TPS Western Region Coordinator Keith Patterson and TPS Master Teacher Cindy Stout headed north last November to conduct a “train the trainer” workshop in Alaska. Hosted by the Alaska Network for Understanding American History (ANUAH) and coordinator Stephanie Campbell, the three led a group of teachers and trainers for two days.

ANUAH is a state-wide network of school districts, concentrated on supporting Alaskan history teachers.  They support teacher training by providing financial assistance for travel across the state, hosting and arranging workshops, and providing online classes.

Stephanie told us about some of the struggles facing ANUAH teachers:

“One of the problems with Alaska is it’s so huge.When a district wants to do an in-service day or training, it’s hard to get people to go.
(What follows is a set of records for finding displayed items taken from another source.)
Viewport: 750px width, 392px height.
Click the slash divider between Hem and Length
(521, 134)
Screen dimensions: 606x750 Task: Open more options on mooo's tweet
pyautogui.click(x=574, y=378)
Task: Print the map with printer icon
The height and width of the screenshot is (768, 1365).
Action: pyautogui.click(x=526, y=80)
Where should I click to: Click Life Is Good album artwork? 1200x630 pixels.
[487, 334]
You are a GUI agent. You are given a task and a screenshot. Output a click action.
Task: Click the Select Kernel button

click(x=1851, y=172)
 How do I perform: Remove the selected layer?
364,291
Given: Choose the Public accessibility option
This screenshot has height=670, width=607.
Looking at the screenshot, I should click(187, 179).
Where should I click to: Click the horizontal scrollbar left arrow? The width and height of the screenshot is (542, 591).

You can’t just hop in the car and drive out there. It takes two days to get in and out of Anchorage—and all for a three-hour workshop.”

As we’ve discussed here on the TPS blog, training and inquiry are key to success in the classroom. And this is why Stephanie was so eager to get TPS representatives to Alaska. “A lot of times, they [ANUAH teachers] don’t get that training. A couple of people who came into our Summer Academy here in Anchorage had participated in Library of Congress professional development, and what they got was so precious. But when they returned, there was no support integrated in their classrooms. So we got in touch with Keith. We said it would be great if we could have specialists in Alaska, so the people in those districts could get more training and support, increasing the use of [Library of Congress materials] all across the state.”

“After talking with Stephanie,” Keith said, “we realized we needed to develop a cadre of TPS trainers that could provide training to remote areas of Alaska. After discussing this we developed a plan to provide this additional training session.”

Keith, Cindy, and Stephanie all agreed on one point – the workshop was a hit. “The instructors were wonderful,” said Stephanie. “We came out of there with plans for one and a half hour workshops, all the way up to one-credit workshops. Now our trainers can provide anything their districts want – we have a plan in place for them.”

Not that the training was without its struggles – that weekend, the Library of Congress website was down for maintenance. Luckily, with a little bit of foresight and some scrambling, Keith managed to obtain a variety of proven primary sources and print them in time for the workshop.

The workshop addressed specific concerns of trainers. “It was a challenge getting people from five different school districts, from all different levels of teaching, from second grade to high school. They made their training applicable for us, at every level. It was great that they gave us the tools to teach others how to use the Library of Congress, no matter what level they teach,” Stephanie observed. As Keith noticed, “We really needed to identify some core materials, that could be used, and we did.”

Cindy’s biggest tip for the trainers? “Think about who your audience is. The things you would do in your classroom, you can’t necessarily do with adult learners. Think about what they need or what they want, and then try to provide that.”

 

Dog team leaving Anchorage, Alaska; these teams carried $265000 in gold [...]
This photo spurred some great discussion in Anchorage!
 As Stephanie told us, the TPS team was hugely successful in reaching the Alaskan trainers. “They did a really great job of finding things that were applicable to Alaska, and applicable to us.  One of the things they did is, they used a picture, and we went through and looked at it. They said it was 4th Avenue, back in dogsled days. We just wanted to keep talking about that all day long. We even went online to see other pictures to go with it. We were questioning – that looks like a name we know here – were those people here back then? We really got involved on that. Imagine what kids would have done! If they had brought us something from Denver, it wouldn’t have intrigued us as much. But they really worked to bring us something that was ours.”

The only change Stephanie would have made? “I would have tried to get more people in from other districts.”

Stephanie and ANUAH have already begun planning even more ways to incorporate the skills they have learned working with Teaching with Primary Sources.  The group has already scheduled several training sessions and presentations in the coming months, and  plan to continue looking for new ways to use primary sources in the classroom, and share their discoveries with their colleagues.